------ SUPPLIED DATA ------

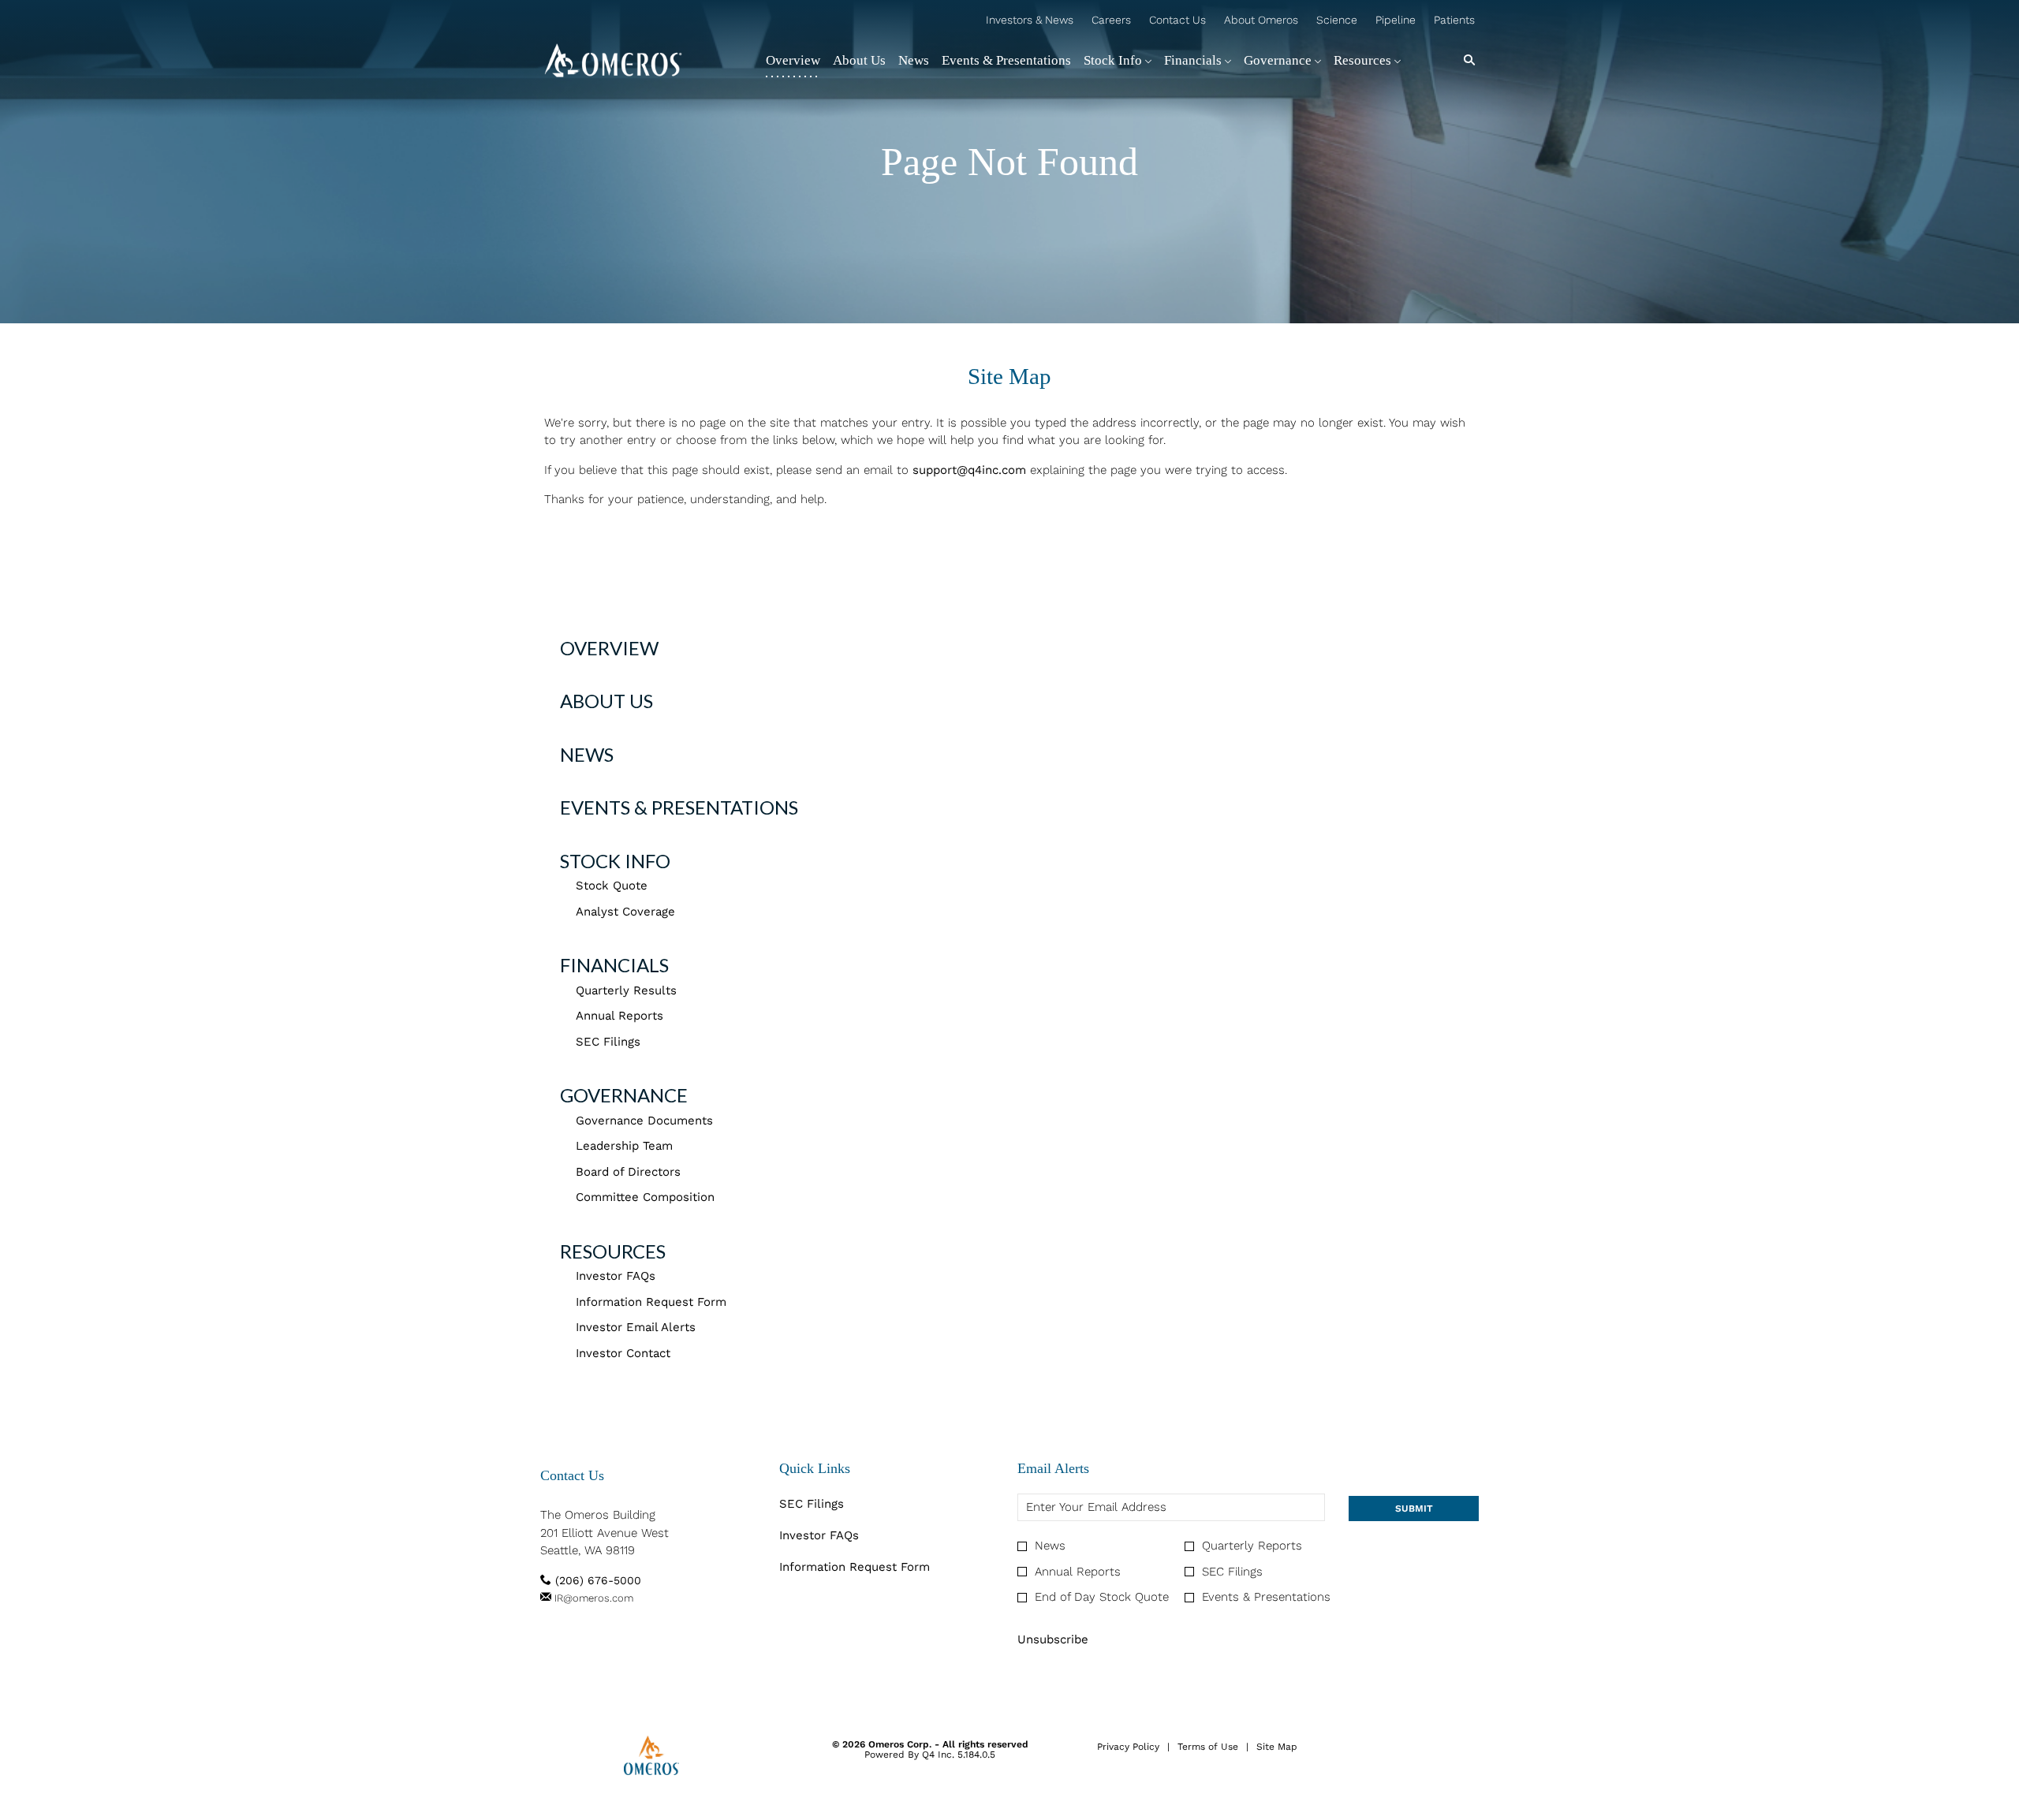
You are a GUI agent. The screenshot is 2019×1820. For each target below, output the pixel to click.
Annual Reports (619, 1016)
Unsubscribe (1052, 1639)
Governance (624, 1094)
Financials (614, 964)
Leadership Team (624, 1146)
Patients (1454, 20)
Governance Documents (644, 1120)
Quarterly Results (626, 990)
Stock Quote (611, 885)
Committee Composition (645, 1197)
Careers (1111, 20)
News (587, 754)
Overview (609, 647)
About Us (606, 700)
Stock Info (615, 860)
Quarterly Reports (1252, 1545)
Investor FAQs (615, 1276)
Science (1336, 20)
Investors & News (1029, 20)
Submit (1414, 1508)
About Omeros (1261, 20)
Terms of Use (1207, 1747)
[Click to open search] (1465, 60)
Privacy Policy (1128, 1747)
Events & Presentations (679, 807)
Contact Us (1177, 20)
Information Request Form (651, 1302)
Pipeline (1395, 20)
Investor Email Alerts (636, 1327)
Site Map (1276, 1747)
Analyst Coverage (625, 911)
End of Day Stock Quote (1102, 1597)
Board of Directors (628, 1172)
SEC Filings (608, 1042)
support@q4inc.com (969, 470)
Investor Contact (623, 1353)
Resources (613, 1251)
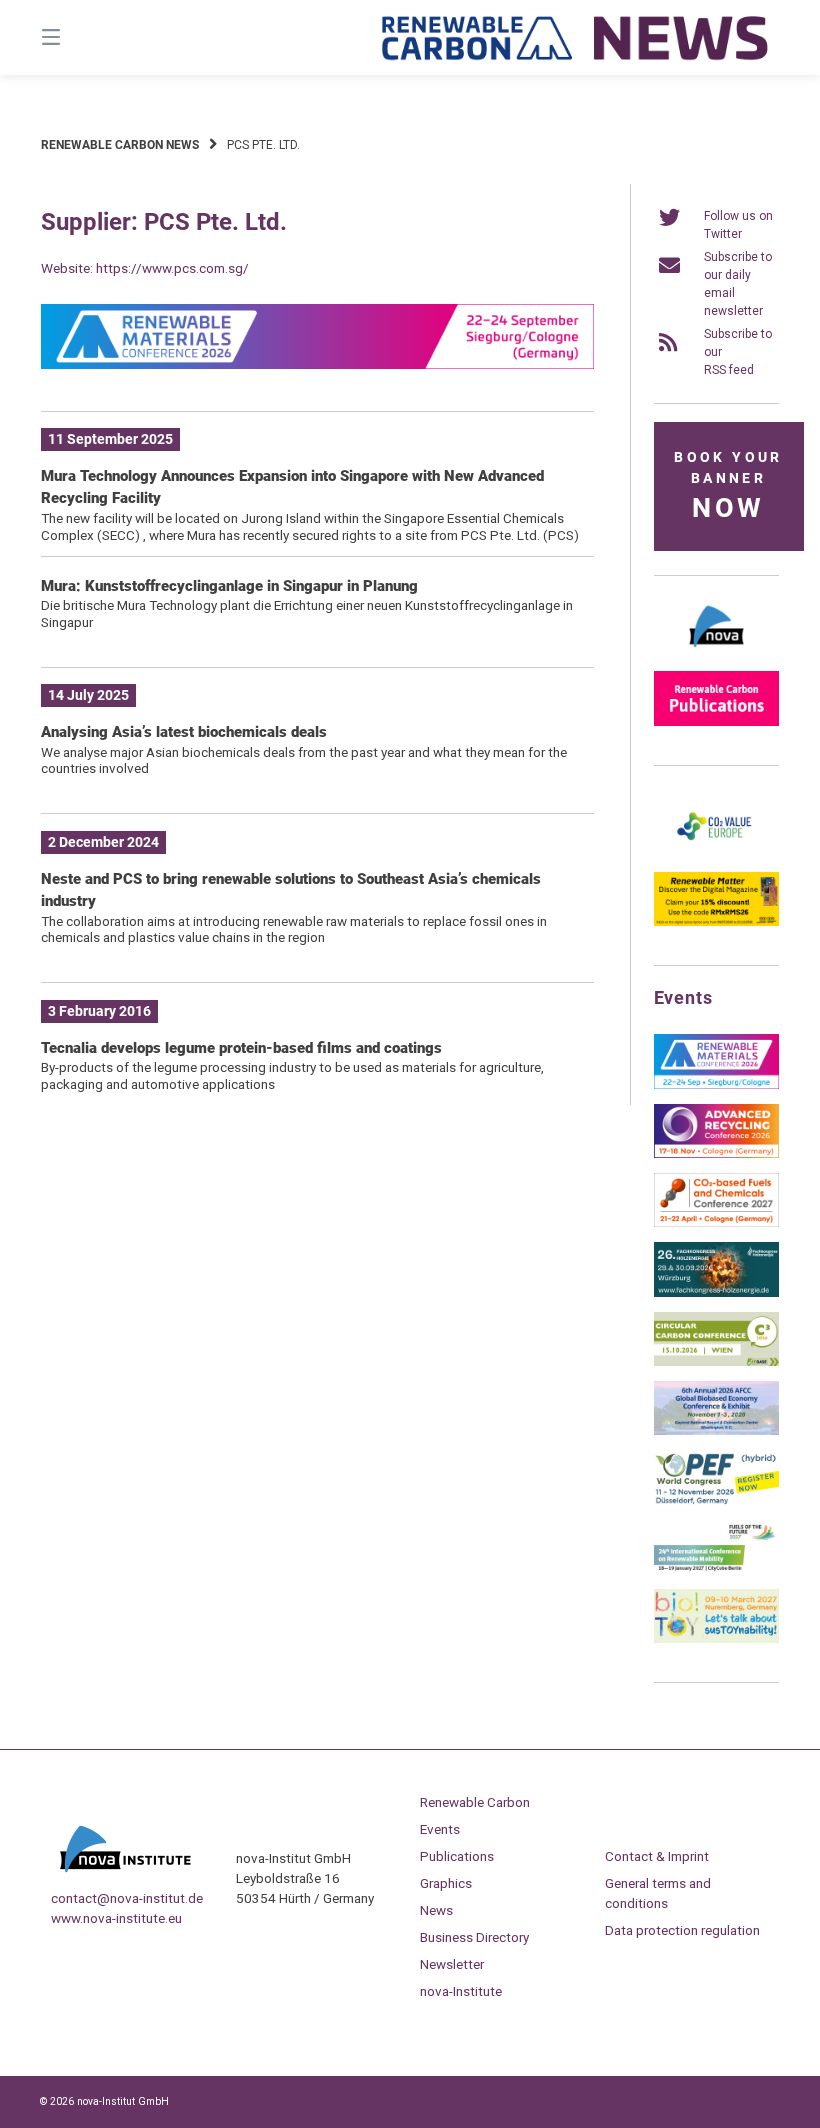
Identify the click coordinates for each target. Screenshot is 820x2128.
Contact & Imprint (657, 1856)
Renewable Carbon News (120, 145)
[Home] (576, 37)
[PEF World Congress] (716, 1501)
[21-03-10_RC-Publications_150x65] (716, 722)
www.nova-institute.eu (116, 1918)
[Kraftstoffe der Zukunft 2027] (716, 1570)
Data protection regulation (682, 1930)
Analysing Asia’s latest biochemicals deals (184, 732)
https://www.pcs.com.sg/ (172, 268)
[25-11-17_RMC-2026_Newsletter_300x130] (716, 1085)
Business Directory (474, 1937)
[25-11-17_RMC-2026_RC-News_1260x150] (317, 365)
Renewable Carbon (475, 1802)
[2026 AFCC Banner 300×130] (716, 1431)
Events (440, 1829)
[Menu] (86, 37)
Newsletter (452, 1964)
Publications (457, 1856)
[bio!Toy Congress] (716, 1639)
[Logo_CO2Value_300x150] (716, 853)
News (436, 1910)
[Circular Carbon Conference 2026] (716, 1362)
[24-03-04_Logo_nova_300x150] (716, 652)
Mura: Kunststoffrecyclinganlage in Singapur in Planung (229, 586)
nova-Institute (461, 1991)
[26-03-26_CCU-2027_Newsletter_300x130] (716, 1223)
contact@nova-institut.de (127, 1898)
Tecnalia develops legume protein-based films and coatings (241, 1048)
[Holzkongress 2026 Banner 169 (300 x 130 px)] (716, 1293)
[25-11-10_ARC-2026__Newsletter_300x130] (716, 1154)
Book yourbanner (728, 486)
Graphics (446, 1883)
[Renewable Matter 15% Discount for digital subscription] (716, 922)
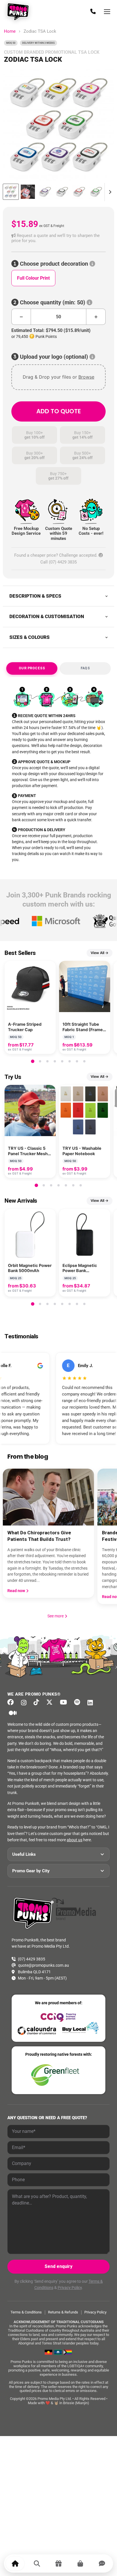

------

◆ **HOW TO COMPLETE THIS TASK**:
Look above for the line with "End of Day Stock Quote (1102, 1597)" and copy exactly from it through the line with "Data protection regulation (682, 1930)", both included. Omit the pictures.

◆ **RESULT FOR THIS TASK**:
End of Day Stock Quote (1102, 1597)
Board of Directors (628, 1172)
SEC Filings (608, 1042)
support@q4inc.com (969, 470)
Investor Contact (623, 1353)
Resources (613, 1251)
Identify the click coordinates for each target. Screenshot is 820x2128.
Contact & Imprint (657, 1856)
Renewable Carbon News (120, 145)
[Home] (576, 37)
[PEF World Congress] (716, 1501)
[21-03-10_RC-Publications_150x65] (716, 722)
www.nova-institute.eu (116, 1918)
[Kraftstoffe der Zukunft 2027] (716, 1570)
Data protection regulation (682, 1930)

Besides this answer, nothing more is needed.